Lavoro flessibile e Parità di genere: una priorità strategica
- SR
- 21 lug
- Tempo di lettura: 2 min

Secondo l’ultimo report di UN Women, il lavoro flessibile non è più un beneficio marginale: è una condizione strutturale imprescindibile per la parità di genere nel mercato del lavoro. Le organizzazioni che intendono integrare la sostenibilità sociale nei propri modelli operativi devono riconoscere che orari e modalità di lavoro influiscono in modo diretto sulla partecipazione e l’equità tra i generi.
1. Il Tempo di cura come fattore di disuguaglianza
I dati contenuti nel report evidenziano uno squilibrio persistente nella distribuzione del lavoro non retribuito. Globalmente, le donne dedicano in media 4,2 ore al giorno a compiti domestici e di cura, rispetto alle 1,7 ore degli uomini. Questo divario limita la loro partecipazione al lavoro retribuito, impattando su occupazione, stabilità economica e possibilità di crescita professionale.
L’assenza di soluzioni flessibili aggrava ulteriormente il divario: le donne, sovraccaricate da impegni familiari, sono spesso costrette a ridurre l’orario di lavoro o a rinunciare del tutto all’attività professionale.
2. Flessibilità come misura di equità
UN Women sottolinea che un lavoro veramente equo deve essere anche flessibile. Tra le misure promosse:
orari adattabili,
lavoro ibrido o da remoto su base volontaria,
congedi parentali retribuiti ed equamente distribuiti tra i generi,
cultura organizzativa che valorizzi la flessibilità come norma, non come eccezione.
L’adozione di tali soluzioni non rappresenta solo un beneficio individuale, ma un’azione strutturale che riduce le barriere sistemiche alla piena partecipazione delle donne.
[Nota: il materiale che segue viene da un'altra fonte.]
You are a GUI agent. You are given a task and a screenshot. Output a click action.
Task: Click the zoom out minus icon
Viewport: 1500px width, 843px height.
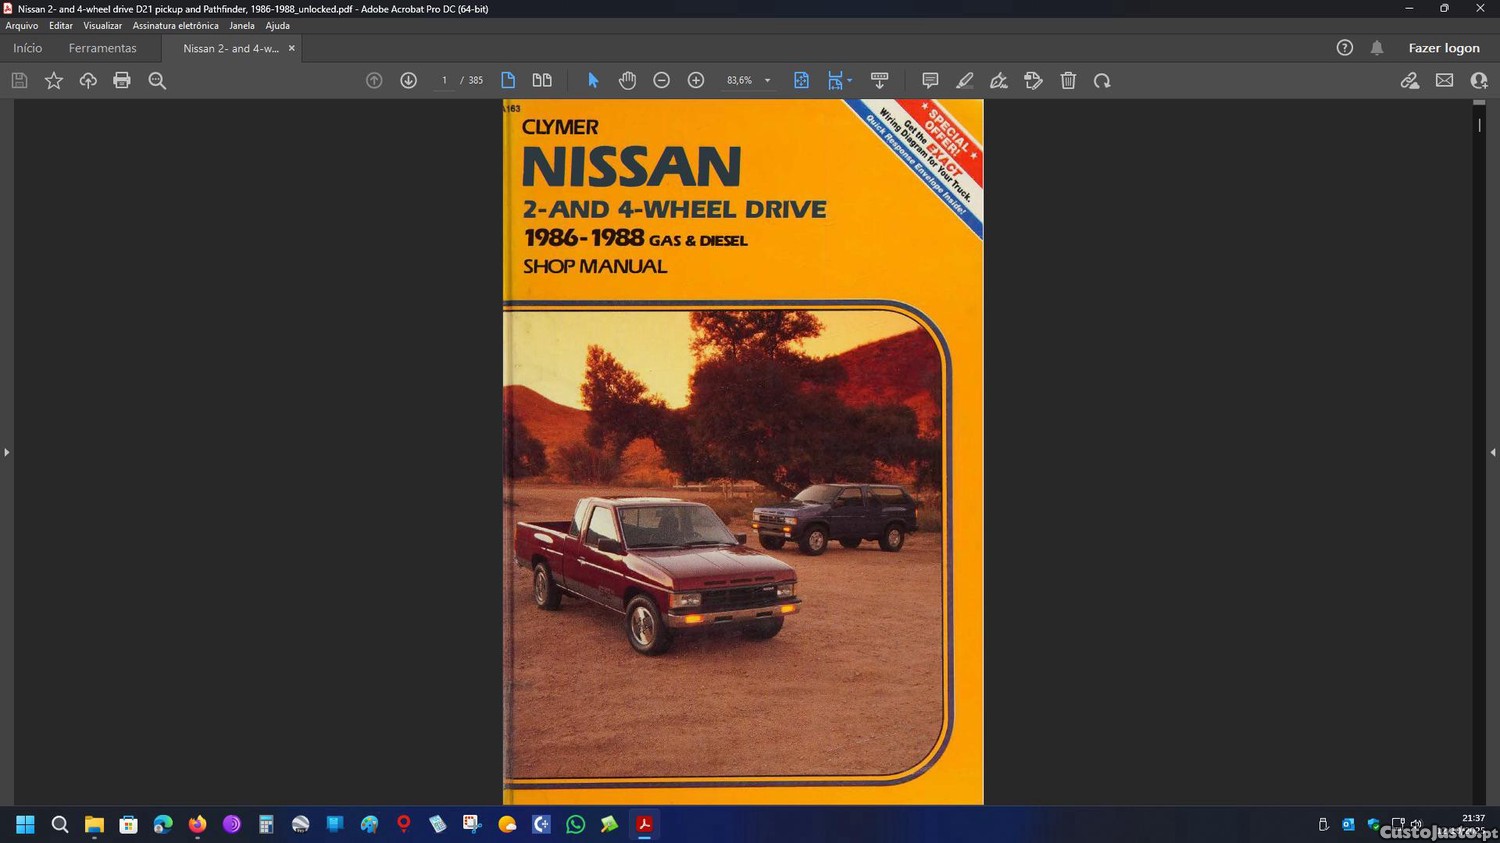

3. Rischi di bias tecnologici
Il report evidenzia anche i rischi emergenti connessi all’automazione e all’intelligenza artificiale. Il 28% degli intervistati ha osservato distorsioni di genere nei sistemi digitali e il 24% ha rilevato rappresentazioni discriminatorie. In risposta, UN Women raccomanda audit regolari dei sistemi automatizzati, una maggiore trasparenza dei dati e lo sviluppo di tecnologie inclusive sin dalla fase di progettazione.
Questa dimensione è particolarmente rilevante per i team ESG e DEI che stanno valutando l’impatto etico delle tecnologie emergenti.
4. Cultura aziendale e leadership inclusiva
Un altro elemento chiave del report è l’attenzione al ruolo della leadership. Per promuovere una cultura equa, le aziende devono:
coinvolgere attivamente i manager nelle iniziative per la parità,
incoraggiare forme di allyship maschile nei contesti lavorativi,
garantire percorsi di carriera trasparenti e inclusivi,
condurre audit retributivi regolari.
L’adozione di questi strumenti consente di affrontare le disparità non solo in termini numerici, ma anche culturali e sistemici.
5. Trasparenza salariale: un’aspettativa diffusa
Il report rileva una crescente domanda di trasparenza retributiva: il 47% dei lavoratori intervistati considera la mancanza di chiarezza sulle retribuzioni come un ostacolo concreto alla parità. Per questo, UN Women propone la pubblicazione regolare dei dati salariali disaggregati per genere, livello e funzione, come parte integrante della rendicontazione ESG.
L’evidenza è chiara: il lavoro flessibile non è un benefit, ma una leva strategica per l’equità. Secondo UN Women, le aziende che intendono agire in modo coerente con i principi ESG devono integrare la flessibilità nei propri modelli operativi, non come concessione, ma come standard.
L’impegno per la gender equality richiede un cambiamento sistemico: dalle modalità di lavoro alla cultura aziendale, dai processi digitali alla governance retributiva. In questo contesto, i professionisti della sostenibilità svolgono un ruolo chiave nel trasformare queste raccomandazioni in metriche, policy e pratiche operative.